- TRY IT
Word for word, restate the lines from the start of the data down to the line with "Knowledge Hub (1235, 86)", both included.

- DATASET

········

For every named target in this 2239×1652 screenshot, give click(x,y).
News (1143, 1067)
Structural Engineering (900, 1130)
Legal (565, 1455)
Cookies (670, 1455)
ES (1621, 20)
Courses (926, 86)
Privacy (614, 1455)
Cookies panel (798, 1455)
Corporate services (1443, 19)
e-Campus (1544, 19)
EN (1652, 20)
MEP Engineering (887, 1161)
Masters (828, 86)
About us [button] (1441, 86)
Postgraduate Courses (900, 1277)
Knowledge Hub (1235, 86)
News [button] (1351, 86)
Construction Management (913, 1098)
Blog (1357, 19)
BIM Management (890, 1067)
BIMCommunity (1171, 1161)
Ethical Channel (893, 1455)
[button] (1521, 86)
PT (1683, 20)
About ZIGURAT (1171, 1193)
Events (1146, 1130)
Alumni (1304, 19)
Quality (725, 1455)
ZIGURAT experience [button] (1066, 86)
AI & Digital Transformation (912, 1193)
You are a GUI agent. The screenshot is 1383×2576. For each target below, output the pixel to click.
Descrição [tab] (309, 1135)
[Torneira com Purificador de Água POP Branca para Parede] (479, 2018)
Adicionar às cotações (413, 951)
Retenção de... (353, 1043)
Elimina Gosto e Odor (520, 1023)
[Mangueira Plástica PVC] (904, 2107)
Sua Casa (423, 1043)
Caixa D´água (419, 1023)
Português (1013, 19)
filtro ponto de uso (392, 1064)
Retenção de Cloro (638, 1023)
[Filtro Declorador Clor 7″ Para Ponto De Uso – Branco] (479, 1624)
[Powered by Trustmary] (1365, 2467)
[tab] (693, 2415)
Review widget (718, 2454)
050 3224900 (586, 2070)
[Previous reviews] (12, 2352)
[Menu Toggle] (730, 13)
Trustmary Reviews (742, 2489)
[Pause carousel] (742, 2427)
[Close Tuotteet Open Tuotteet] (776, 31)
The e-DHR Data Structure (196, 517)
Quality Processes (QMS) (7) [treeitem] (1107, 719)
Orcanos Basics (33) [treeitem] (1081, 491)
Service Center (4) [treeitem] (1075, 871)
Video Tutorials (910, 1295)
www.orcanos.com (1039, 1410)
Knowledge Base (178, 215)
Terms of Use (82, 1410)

········

- OUTPUT OF THE EXERCISE
For every named target in this 2239×1652 screenshot, give click(x,y).
News (1143, 1067)
Structural Engineering (900, 1130)
Legal (565, 1455)
Cookies (670, 1455)
ES (1621, 20)
Courses (926, 86)
Privacy (614, 1455)
Cookies panel (798, 1455)
Corporate services (1443, 19)
e-Campus (1544, 19)
EN (1652, 20)
MEP Engineering (887, 1161)
Masters (828, 86)
About us [button] (1441, 86)
Postgraduate Courses (900, 1277)
Knowledge Hub (1235, 86)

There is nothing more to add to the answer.